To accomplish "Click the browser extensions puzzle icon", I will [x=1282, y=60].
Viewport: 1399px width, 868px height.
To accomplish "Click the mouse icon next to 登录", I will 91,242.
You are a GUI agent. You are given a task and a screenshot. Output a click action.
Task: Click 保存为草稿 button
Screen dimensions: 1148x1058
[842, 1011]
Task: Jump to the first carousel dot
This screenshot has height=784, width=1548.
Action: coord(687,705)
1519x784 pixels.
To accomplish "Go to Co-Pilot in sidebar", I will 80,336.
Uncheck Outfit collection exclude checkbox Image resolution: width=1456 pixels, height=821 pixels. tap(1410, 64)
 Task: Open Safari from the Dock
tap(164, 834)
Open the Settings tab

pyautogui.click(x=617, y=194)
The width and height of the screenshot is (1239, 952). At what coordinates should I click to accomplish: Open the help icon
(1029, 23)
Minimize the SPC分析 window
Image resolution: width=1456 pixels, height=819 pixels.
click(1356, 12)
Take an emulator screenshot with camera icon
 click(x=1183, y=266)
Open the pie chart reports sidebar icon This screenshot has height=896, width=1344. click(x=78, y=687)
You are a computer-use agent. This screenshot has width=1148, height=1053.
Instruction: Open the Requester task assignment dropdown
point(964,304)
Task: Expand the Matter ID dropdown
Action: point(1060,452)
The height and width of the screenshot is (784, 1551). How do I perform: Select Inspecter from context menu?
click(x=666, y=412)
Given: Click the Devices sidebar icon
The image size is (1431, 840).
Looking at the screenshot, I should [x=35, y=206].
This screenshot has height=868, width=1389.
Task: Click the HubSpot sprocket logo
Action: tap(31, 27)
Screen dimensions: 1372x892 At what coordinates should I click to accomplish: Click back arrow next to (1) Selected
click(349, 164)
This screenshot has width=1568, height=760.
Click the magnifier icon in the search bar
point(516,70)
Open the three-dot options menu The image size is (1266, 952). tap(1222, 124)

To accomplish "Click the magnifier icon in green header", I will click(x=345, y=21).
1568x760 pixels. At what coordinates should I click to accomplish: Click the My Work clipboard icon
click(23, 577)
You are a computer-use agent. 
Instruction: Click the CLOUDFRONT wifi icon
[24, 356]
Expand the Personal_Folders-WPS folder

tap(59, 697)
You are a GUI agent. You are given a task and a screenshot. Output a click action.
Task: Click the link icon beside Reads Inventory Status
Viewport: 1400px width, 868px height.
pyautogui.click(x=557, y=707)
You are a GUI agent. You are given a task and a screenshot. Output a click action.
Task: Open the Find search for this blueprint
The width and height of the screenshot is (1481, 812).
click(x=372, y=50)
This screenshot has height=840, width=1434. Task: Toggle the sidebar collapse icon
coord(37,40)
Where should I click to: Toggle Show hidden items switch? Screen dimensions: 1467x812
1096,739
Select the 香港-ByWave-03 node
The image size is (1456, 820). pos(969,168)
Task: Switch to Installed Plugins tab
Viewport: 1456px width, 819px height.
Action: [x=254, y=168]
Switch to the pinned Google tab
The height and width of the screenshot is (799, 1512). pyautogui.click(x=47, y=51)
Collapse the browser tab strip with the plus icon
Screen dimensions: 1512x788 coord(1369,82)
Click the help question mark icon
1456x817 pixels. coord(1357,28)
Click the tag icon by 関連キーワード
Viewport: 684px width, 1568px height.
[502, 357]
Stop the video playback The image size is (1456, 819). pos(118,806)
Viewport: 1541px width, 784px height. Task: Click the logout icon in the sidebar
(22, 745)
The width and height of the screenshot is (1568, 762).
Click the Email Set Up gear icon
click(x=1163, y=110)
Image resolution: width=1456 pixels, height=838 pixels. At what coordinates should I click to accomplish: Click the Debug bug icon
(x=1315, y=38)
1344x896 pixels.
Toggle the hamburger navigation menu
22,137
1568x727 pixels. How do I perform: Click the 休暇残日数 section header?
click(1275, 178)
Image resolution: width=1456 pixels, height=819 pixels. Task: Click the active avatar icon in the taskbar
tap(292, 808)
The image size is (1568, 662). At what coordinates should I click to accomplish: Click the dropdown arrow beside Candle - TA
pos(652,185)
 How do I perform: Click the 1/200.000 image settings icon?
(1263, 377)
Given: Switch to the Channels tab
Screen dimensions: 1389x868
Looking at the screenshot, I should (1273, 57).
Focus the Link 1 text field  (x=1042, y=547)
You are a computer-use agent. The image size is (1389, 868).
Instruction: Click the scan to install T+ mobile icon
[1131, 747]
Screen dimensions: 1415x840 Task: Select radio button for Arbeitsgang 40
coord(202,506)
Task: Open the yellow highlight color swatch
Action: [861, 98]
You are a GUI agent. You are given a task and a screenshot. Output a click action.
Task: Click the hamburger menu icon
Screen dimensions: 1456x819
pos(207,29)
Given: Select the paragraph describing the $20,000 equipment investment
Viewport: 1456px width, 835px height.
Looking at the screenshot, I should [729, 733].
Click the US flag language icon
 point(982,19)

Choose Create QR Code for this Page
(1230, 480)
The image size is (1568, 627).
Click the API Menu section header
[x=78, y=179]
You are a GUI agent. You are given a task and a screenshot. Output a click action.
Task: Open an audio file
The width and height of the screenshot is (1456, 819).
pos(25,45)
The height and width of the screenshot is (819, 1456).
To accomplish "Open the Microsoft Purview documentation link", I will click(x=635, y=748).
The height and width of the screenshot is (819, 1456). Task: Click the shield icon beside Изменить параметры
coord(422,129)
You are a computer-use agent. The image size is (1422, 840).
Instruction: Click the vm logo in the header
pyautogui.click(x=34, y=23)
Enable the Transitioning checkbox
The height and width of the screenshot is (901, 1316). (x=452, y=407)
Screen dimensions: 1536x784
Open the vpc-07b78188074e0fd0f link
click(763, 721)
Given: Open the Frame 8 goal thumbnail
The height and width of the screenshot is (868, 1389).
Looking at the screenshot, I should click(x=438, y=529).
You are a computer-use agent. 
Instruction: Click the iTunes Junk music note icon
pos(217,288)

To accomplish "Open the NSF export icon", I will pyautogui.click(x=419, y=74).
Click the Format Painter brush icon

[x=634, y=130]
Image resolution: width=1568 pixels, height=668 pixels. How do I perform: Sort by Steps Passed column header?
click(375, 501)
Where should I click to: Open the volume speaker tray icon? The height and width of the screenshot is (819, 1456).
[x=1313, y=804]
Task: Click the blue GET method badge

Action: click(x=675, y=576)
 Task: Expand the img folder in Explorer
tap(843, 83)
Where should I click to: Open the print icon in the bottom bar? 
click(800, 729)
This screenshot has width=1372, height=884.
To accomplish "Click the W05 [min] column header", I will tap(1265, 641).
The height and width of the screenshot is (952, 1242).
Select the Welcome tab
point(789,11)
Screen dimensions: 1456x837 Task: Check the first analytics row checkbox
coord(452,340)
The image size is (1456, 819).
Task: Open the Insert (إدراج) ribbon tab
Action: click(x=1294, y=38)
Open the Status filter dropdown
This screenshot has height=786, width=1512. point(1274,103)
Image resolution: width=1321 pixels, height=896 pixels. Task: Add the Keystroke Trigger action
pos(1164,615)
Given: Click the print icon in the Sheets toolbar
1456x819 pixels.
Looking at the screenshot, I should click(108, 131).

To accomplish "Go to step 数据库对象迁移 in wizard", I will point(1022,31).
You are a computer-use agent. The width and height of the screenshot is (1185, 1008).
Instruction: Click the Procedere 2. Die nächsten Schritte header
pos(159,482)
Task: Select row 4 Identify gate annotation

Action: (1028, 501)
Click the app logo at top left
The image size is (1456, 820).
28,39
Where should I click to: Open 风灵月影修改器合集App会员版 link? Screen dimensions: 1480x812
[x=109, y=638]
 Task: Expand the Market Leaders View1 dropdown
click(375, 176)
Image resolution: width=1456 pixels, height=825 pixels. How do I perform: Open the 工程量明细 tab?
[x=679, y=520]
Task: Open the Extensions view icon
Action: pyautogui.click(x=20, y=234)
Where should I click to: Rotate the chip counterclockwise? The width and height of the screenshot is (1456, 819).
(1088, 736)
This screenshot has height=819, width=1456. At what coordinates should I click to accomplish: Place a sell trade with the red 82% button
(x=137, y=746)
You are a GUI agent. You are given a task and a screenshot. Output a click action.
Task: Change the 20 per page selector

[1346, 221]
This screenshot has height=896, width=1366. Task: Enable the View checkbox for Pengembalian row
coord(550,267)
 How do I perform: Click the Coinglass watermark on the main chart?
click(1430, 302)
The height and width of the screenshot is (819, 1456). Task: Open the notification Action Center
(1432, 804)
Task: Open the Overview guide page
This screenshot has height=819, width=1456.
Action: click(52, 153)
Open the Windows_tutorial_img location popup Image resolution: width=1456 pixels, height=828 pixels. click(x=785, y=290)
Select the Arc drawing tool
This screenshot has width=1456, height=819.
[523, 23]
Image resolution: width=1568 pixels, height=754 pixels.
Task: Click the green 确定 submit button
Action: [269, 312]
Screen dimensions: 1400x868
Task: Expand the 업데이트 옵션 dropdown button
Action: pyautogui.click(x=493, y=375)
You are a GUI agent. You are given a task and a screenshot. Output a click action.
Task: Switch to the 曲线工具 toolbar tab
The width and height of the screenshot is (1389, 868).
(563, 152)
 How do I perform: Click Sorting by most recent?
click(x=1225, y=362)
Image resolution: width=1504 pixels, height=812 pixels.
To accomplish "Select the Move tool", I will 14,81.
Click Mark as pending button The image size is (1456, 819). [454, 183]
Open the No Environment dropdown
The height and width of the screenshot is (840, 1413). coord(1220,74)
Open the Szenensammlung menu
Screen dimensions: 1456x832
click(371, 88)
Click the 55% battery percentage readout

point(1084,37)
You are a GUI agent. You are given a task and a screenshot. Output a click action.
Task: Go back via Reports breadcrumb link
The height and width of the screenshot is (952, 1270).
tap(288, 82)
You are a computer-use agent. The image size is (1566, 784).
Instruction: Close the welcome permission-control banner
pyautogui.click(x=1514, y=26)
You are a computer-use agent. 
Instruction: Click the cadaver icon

:::

■ Work to complete: The word is "toolbar". Copy every line above where it appears.

■ Task result:
Given: Click the print icon in the Sheets toolbar
Task: Switch to the 曲线工具 toolbar tab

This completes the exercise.